The last inequality holds because, for integer values of \(\alpha \), the expression \(\alpha (\alpha - 3)\) is minimized for \(\alpha \in { \left\{ 1,2 \right\} }\).

Combined with the case assumption that Greedy’s profit is at most \(k-1\), we can now conclude that Greedy’s profit is indeed equal to \(k-1\) and, in addition, we have that \(\gamma = 0\) and \(\alpha \in { \left\{ 1,2 \right\} }\).

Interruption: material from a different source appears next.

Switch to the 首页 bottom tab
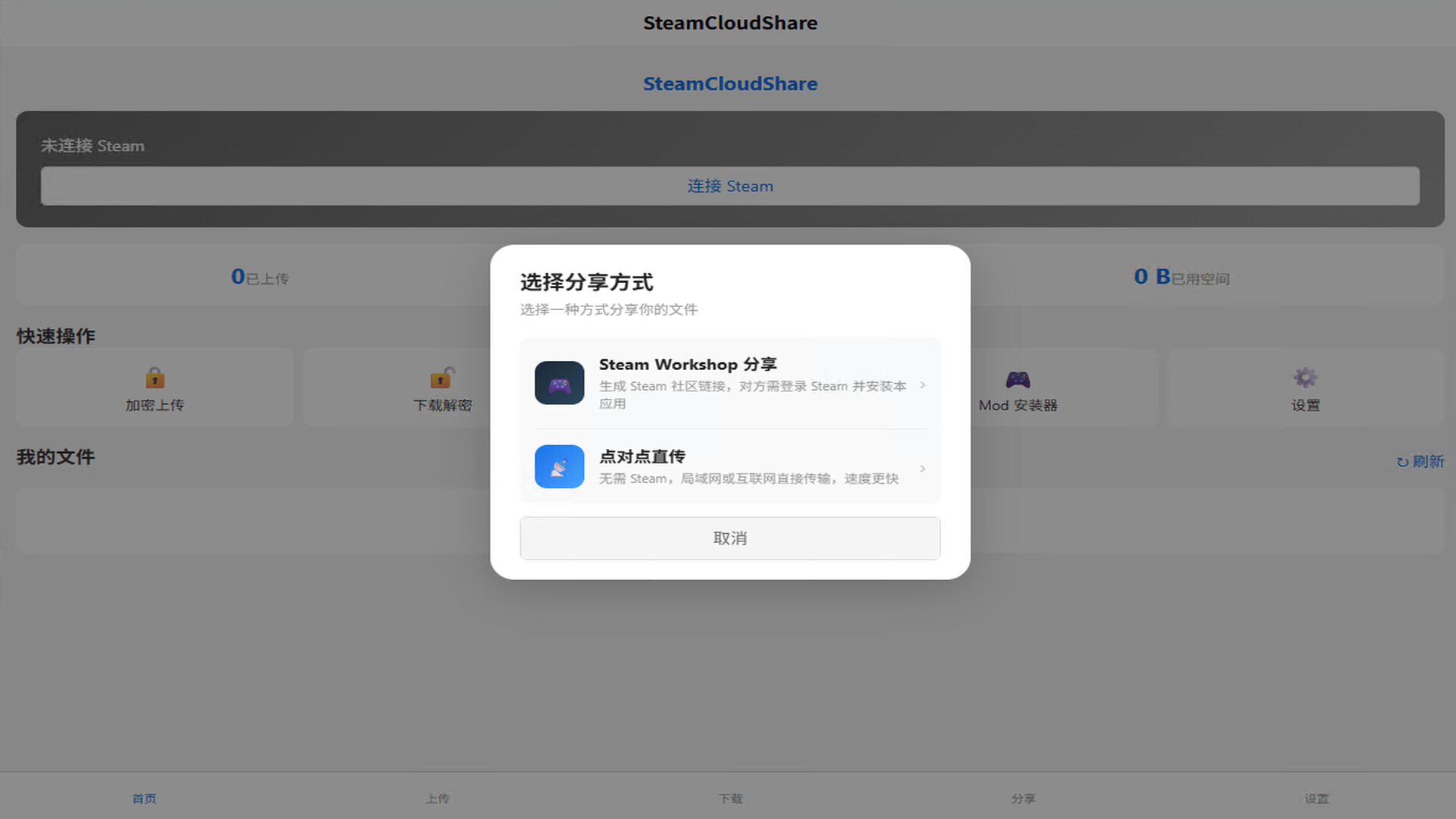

So, for \(\alpha = 1\), Greedy’s clustering consists of \(k-1\) disjoint edges, each with exactly one endpoint in Q, plus a singleton vertex in Q. Thus \(n\ge 2k-1\). As \(k \ge {\lfloor n/2\rfloor }+1\), this is possible only when \(n = 2k-1\). By (3), the optimal profit in this case is at most \((k-1)^2\), so the ratio is at most \(k-1 = {\lfloor n/2\rfloor }\).

For \(\alpha = 2\), Greedy’s clustering consists of \(k-1\) edges, of which one is contained in Q and the remaining ones have exactly one endpoint in Q. So \(n \ge 2k-2\). If n is odd, this and the bound \(k \ge {\lfloor n/2\rfloor }+1\) would force \(n = 2k-1\), in which case the argument from the paragraph above applies. On the other hand, if n is even, then these bounds will force \(n = 2k-2\). Then, by (3), the optimal profit is \(k^2-3k+3\), so the competitive ratio is at most \((k^2-3k+3)/(k-1) = k - 2 +1/(k-1) \le k-1 = {\lfloor n/2\rfloor }\), for \(k\ge 2\), concluding the proof. \(\square \)

3.2 A Constant Competitive Algorithm for \({\textsc {MaxCC}}\)

In this section, we give our competitive online algorithm \({\textsf {OCC}}\). Roughly, the algorithm works in phases. In each phase we consider the “batch” of nodes that have not yet been clustered with other nodes, compute an optimal clustering for this batch, and add these new clusters to the algorithm’s clustering. The phases are defined so that the profit for consecutive phases increases exponentially.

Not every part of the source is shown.